Mobile phone firm 'overcharging'

4th February 2004, Comments 0 comments

4 February 2004, MADRID – A major consumers' association demanded Wednesday one of Spain's biggest mobile phone firms stop 'overcharging' for voicemail calls.

4 February 2004

MADRID – A major consumers' association demanded Wednesday one of Spain's biggest mobile phone firms stop 'overcharging' for voicemail calls.

The Federation of Consumers in Action (FACUA) claimed that calls to Movistar mobile telephones engaged in conversation are charged as a full minute of conversation if the phone’s answering machine is on.

Facua demanded that Telefónica Móviles cancel the new conditions of this service on the grounds of illegal advertising.

It said that on the last invoice sent to customers, the company stated that the answering machine would only be activated if the phone were turned off or out of range.

In a report published Wednesday, Facua added that Telefónica Móviles generates hundreds of millions of euros in extra income by charging a full minute for calls under 60 seconds.

They claimed they also rounded up longer calls to a full 30-second fraction and are trying to invoice customers for millions more euros of calls made yearly to engaged Movistar numbers.

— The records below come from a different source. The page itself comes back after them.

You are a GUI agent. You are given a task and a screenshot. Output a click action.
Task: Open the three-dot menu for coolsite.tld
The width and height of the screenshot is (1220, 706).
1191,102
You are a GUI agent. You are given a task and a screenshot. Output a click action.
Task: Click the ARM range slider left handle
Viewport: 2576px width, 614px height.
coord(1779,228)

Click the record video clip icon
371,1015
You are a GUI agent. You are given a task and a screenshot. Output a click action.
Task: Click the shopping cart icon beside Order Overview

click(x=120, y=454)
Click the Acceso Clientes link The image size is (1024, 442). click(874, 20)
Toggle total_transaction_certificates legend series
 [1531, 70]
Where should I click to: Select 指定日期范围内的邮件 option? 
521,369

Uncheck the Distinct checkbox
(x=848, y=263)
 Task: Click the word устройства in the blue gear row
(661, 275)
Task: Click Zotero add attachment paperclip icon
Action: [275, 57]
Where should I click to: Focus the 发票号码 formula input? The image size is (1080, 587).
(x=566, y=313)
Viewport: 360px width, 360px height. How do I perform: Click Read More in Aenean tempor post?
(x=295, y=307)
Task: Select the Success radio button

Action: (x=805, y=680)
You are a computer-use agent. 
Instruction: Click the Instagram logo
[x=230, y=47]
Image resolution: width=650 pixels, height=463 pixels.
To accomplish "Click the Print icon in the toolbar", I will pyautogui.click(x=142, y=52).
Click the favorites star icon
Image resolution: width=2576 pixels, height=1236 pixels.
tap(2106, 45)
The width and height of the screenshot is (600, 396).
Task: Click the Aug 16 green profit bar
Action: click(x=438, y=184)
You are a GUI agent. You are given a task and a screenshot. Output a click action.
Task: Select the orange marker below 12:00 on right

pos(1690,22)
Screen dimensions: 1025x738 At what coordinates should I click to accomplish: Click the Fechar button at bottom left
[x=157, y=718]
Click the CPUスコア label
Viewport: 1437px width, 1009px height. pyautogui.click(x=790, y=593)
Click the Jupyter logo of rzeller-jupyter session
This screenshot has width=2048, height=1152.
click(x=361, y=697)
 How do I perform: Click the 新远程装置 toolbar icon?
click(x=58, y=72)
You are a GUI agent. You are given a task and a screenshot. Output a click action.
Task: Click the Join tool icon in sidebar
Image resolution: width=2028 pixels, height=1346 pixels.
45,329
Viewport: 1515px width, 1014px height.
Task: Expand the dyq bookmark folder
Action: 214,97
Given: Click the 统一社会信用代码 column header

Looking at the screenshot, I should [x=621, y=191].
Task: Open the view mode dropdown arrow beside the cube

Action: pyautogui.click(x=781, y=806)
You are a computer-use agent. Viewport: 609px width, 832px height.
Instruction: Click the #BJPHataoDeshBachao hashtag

The Federation claimed this practice is illegal and if the situation is not rectified they will report Telefónica to the highest authorities.

According to Facua, modifying the answering machine service conditions without previous warning goes against the 19 July 26/1984 General Law for the Defence of Consumers and Users and the 11 November 34/1988 General Advertising Law.

Advertising inserted with the latest invoices points out the answering machine can be activated by dialling 500 and only works when the phone is turned off or out of range.

But the same invoices do not state that the answering machine also becomes activated when the phone is engaged or the user doesn’t answer the incoming call on time.

Movistar users can deactivate their answering machine by dialling 537 from their mobile phone.

Telefonica Moviles has denied the claims.